First thing in the morning, I head to a quiet conference room. I always bring the energy - and my thermos. Flying through the agenda, I lead the meeting like a caffeine-fueled cheerleader. Hours later, between sips of cold brew, I endlessly chatter during a class-wide discussion on experimental film. Walking to the library after class, I feel what I can only describe as an overwhelming sense of inspiration and joy. As I settle into my seat, my wild ideas manifest into jitters and I’m unable to focus. “What’s going on with me?” I wonder as I struggle to get to sleep at night.
Caffeine. It runs my college life. I consume it prescriptively and strategically drink it to improve my mood and productivity on the daily. But with a spike of energy being followed by a day-ruining crash, I wondered if there was a distinguishable correlation between coffee consumption and how I felt. As I began to talk to my friends, it seemed like it impacted them differently. “Like any drug it enhances my current state, so around my friends I’m in a happy mood; it makes me funny but alone and I’m stressed, it sends me into anxiety town”. With 5 coffee shops on campus, each offering a different menu of options, everyone has a method to the madness. One friend mentioned, “Caffeine from tea helps my brain, but caffeine from coffee makes me feel bad”. Inspired by mood diaries, me and 3 classmates began to collect data.
The data collection method was designed to track how caffeine habits cause mood fluctuations throughout the day. Participants kept a mood journal, taking note of mood and location every 2 hours as well as the times when they consumed caffeine and how much they slept the night before. The following is a preview of the dataset, and the rest can be viewed here.
Rather than have a limited set of moods participants could choose from to define their mood, there were a number of guiding adjectives given to generate creative responses. The result of this was a lot of moods without a clear scale to define their interaction. In search for a scale, this metric emerged: In order to standardize the emotions in the dataset, I defined a few of the most common responses in accordance with this spectrum, then fed ChatGPT a prompt to quickly standardize the rest. GPT also provided me with a python script which I used to populate a column of mapped emotion values and format the dataset. The resulting and final dataset looked like this can be viewed fully here.
Using tools including tableau and Flourish, I looked for trends within my data to form a narrative surrounding it.
Our moods are all over the place, filling every quadrant of the grid, with the majority however, being the positive in the upper right hand corner. Cathy expressed being tired more often and consumed caffeine the least amount of times.

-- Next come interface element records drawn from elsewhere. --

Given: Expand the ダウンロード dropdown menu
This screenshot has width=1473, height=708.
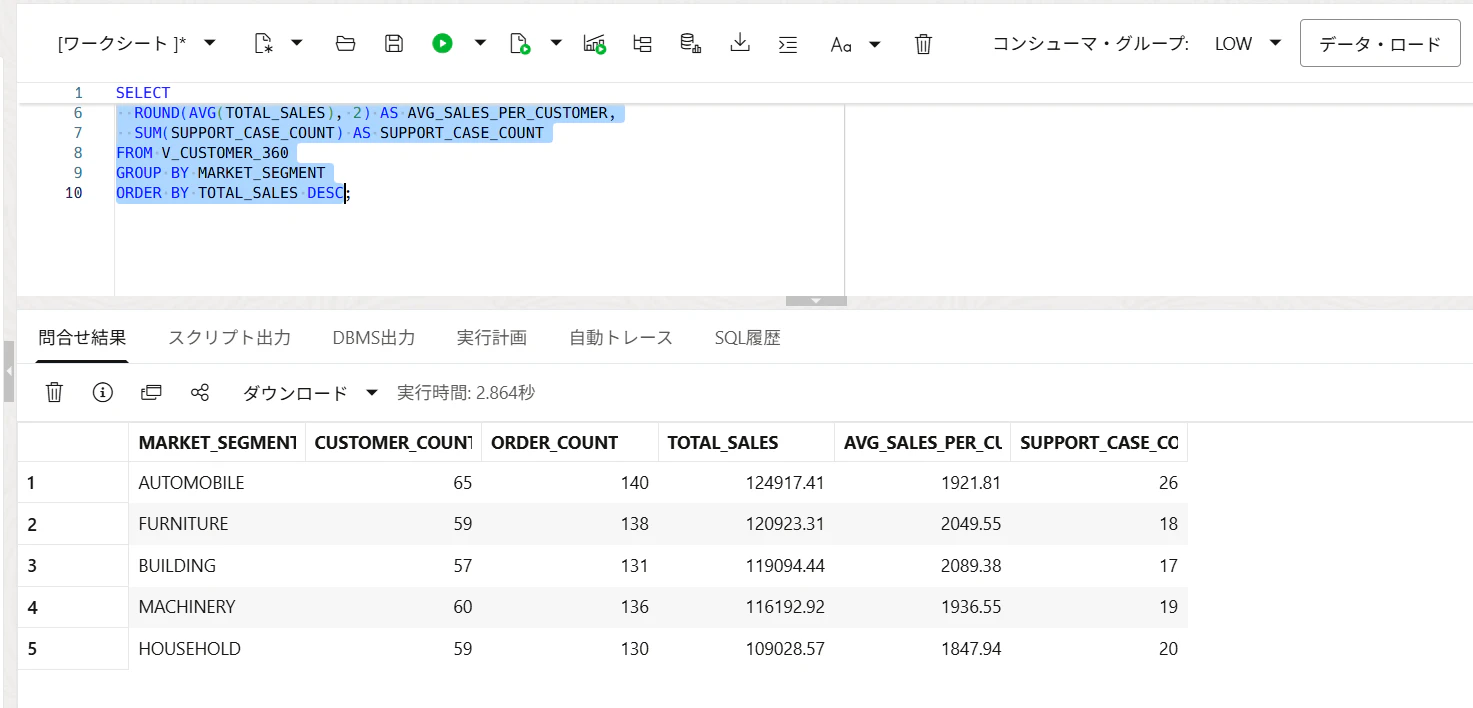Looking at the screenshot, I should (371, 393).
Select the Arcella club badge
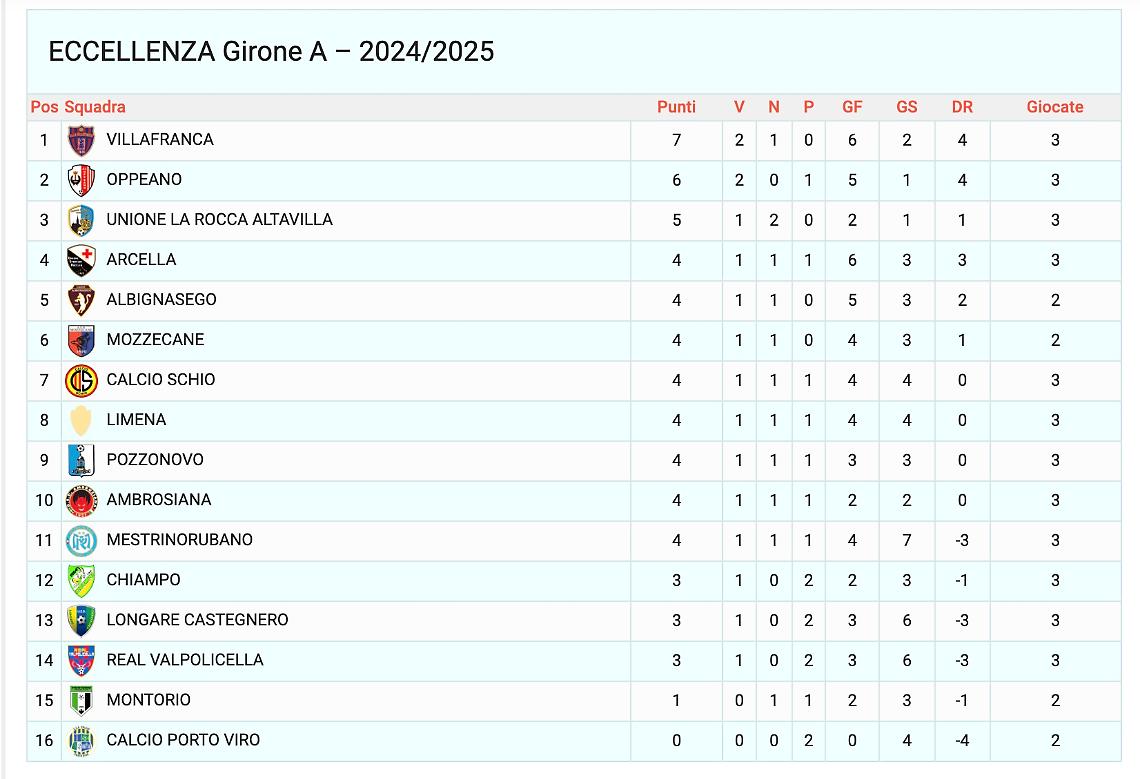 point(81,261)
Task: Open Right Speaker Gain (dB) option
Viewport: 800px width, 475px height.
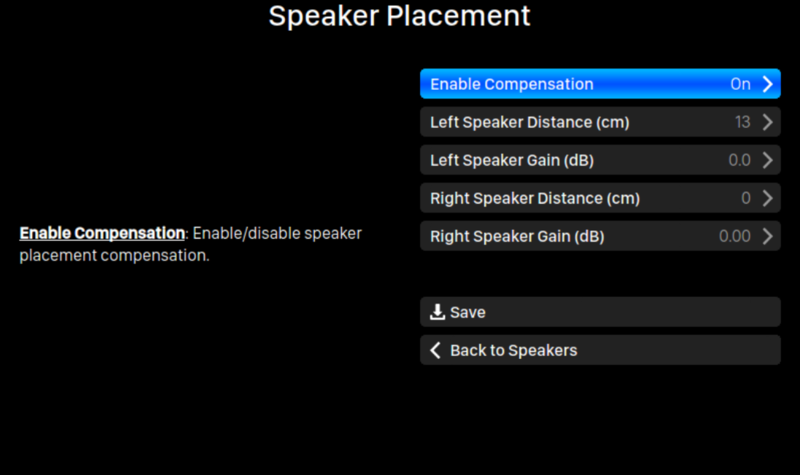Action: tap(517, 237)
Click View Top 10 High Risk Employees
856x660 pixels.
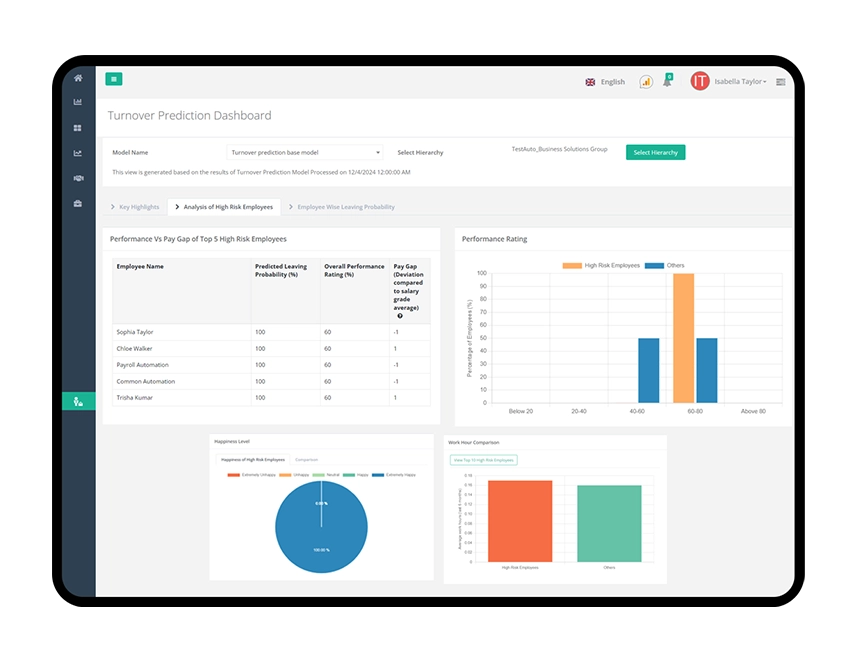(484, 460)
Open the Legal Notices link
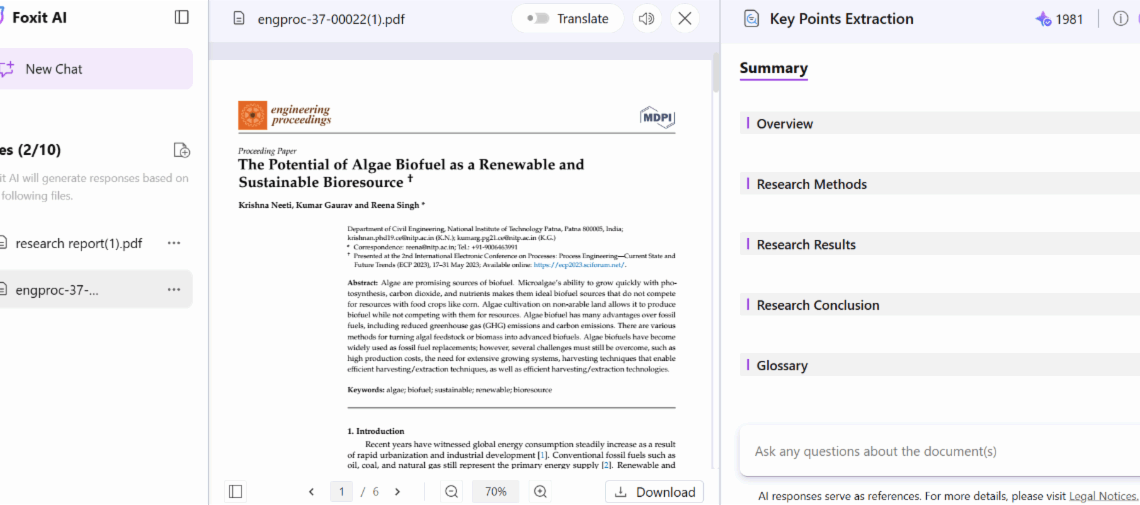The width and height of the screenshot is (1140, 505). [1103, 495]
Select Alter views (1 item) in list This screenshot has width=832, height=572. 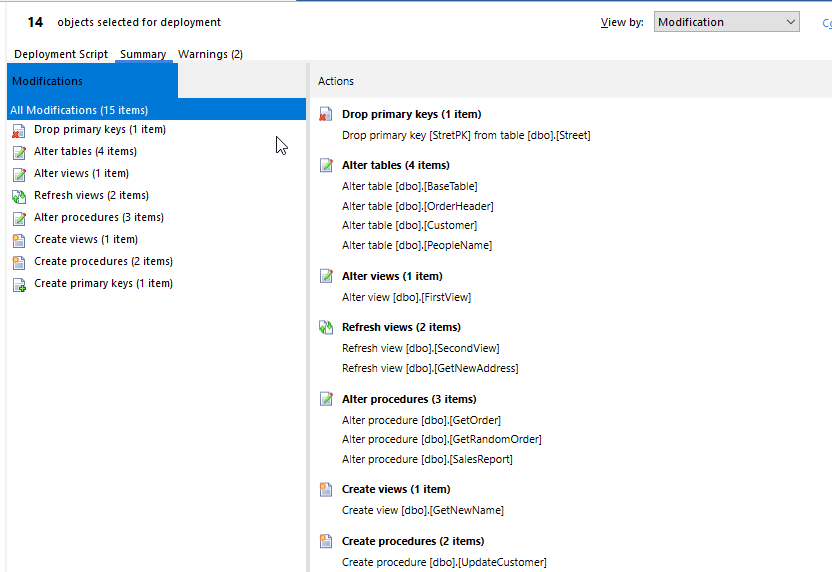(x=81, y=174)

I noticed differences in the caffeine habits of me and my classmates. One classmate tended to drink large amounts of caffeine first thing in the morning and again in the afternoon. I tended to do so throughout the day, and another classmate had it only during the middle of the day.
This graph illuminates the difference in when me and my classmates drink caffeine, and how much we drink. It also highlights that my moods are stronger, and that Srishti drinks large amounts of caffeinated beverages.

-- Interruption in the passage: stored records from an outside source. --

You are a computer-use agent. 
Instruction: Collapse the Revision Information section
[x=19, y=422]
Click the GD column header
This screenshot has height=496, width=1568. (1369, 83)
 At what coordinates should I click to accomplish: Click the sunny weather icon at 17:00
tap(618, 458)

I chose to shift to an individual level, focusing on how my awakeness levels were altered following an increase in caffeine. I think the second day well illustrated a caffeine crash. This was a day where I had only slept 5.5 hours the night before and I drank a lot of caffeine in the early afternoon to mitigate tiredness. However the lack of sleep caught up to me and my awakeness began to decline.
The final iteration of this project required a physical manifestation, so I chose the vessel that houses the coffee itself. Some people in my class highlighted the way that water bottles have found a place beyond simply being a source of hydration, explaining they can also be an attachment object and that status and personality are communicated with their appearance. Additionally, I thought about how if you see someone drinking out of a thermos versus a water bottle, you expect they’ve got some hot, usually caffeinated beverage in there. What you don’t see, however, is what that drink is doing to them. I wanted to combine these ideas about communicating personality and effect of caffeine through a data visualization on my coffee cup. So, rather than simply printing a static data visualization onto my cup, I made it interactive.
Gaining popularity in asmr videos, pop-its emerged on the market as a fidget toy. With the material being readily available and commonplace to my gen-z peers, I cut and pasted the convex dots onto the outside of my cup. Maintaining the language of the prior visualizations, moods are encoded by color, with the placement of each dot symbolizing a time when caffeine was consumed. Following this placement method, a cup could look wildly different based on the individual’s internal experience. By adding the interactive element, this product becomes a performance piece, a dance depicting the jitters.